N sabía que ese sería el último brillo de fuerza creativa en su vida. Como todo lo que N sabía, esta certeza carecía lo mismo de duda que de explicación. Infalible y caprichoso ha sido siempre el saber de los artistas.
Desde su infancia, tres atributos habían sido constantes en las revelaciones de su extravagante sabiduría: el sonido, la verdad y la circunstancia en que las oía con claridad.
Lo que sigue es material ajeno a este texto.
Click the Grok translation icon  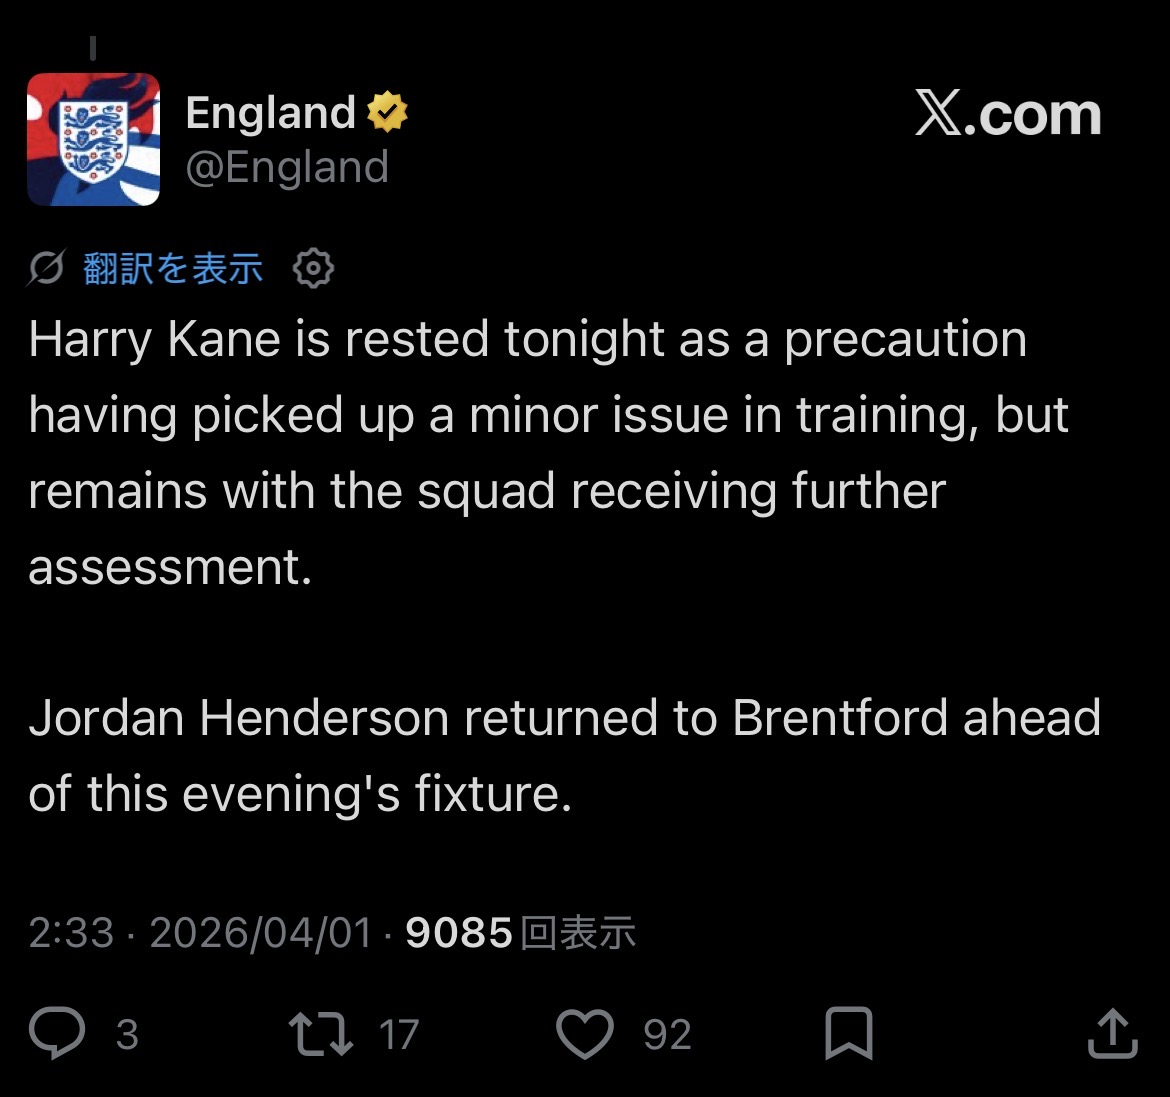click(47, 267)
N escuchaba una voz extremadamente aguda cada vez que su nuca tenía contacto con el agua. Palabras claras pero estridentes en un tono que semejaba el graznido de un pájaro, pocas veces concretas, casi siempre enigmáticas, pero nunca manchadas por la mentira. Jamás su nuca se mojó con agua sin escuchar la voz; el chillido vibraba en su ombligo hasta que la pequeña zona del cuello quedaba libre de agua.
El admirado N sabía que esa era su última obra, así se lo dijo claramente la chillona voz mientras mojaba su nuca el día en que terminaba la bien pagada labor. La última y más conocida obra, porque N era muy famoso en aquellos días –aunque no tanto como ahora, que se le considera como EL artista del siglo en que vivió.
Minutos antes de morir, N concluyó “NO hay sabiduría”, su máxima y sublime creación. Aunque hoy día nadie la conoce por el nombre que le dio su autor, tampoco hay humano que no haya admirado “La sabiduría del NO”, obra cúspide del arte universal.
No se ha descifrado la muerte del gran artista N. Es una locura cómo falleció: Por un orificio del tamaño de un grano de arroz, un grueso tubo lanzó un chisguete con una presión que cortaría una placa de acero. El delgado y filoso hilo tocó exactamente la nuca de N haciendo rodar su cabeza cual macabra pelota que, entre rebote y rebote, se detuvo a más de medio kilómetro de la fuga y del acéfalo N.
Inexplicablemente, el cuerpo de N quedó en la postura exacta del paso que daba antes de ser decapitado, una de sus manos sujetaba con firmeza los papeles que llevaba, el otro brazo mostraba el impulso normal de la marcha de un bípedo con ropa.
Los pies de N quedaron atrapados en sus zapatos de goma, dibujando en el suelo el final de dos piernas con el compás propio de cualquier andarín despreocupado. Vaya, su cuerpo no se cayó, ni perdió o ganó rigidez, ni cambió de color; aun más: ni una gota de sangre se encontró por ningún lado.
N estaba muerto y de pie, mas no se apreciaba como una estatua descabezada, la imagen parecía más bien la que logran esos mimos callejeros que se quedan en la misma posición durante horas. Esa era la sensación que daba el cuerpo de N, ya sin vida, al grado de no llamar mayormente la atención. Tan precisa es la analogía que, al llegar al lugar de los hechos, la aberrante ley que usa uniforme encontró monedas en el piso alrededor del cuerpo de N. Asunto, el monetario, que confundió el análisis para explicar oficialmente la muerte del artista, retardó su funeral y aún hoy impide cumplir su testamento.
Solo cuando llegó la “ley”, causaron terror la cabeza y el cuerpo de N. Con el frenesí que da el morbo, los curiosos iban y venían de donde estaba la cabeza a donde estaba el cuerpo, un poco más de quinientos metros de excitada caminata que bien valía la pena con tal de ver las partes que la nuca del artista N ya no unía.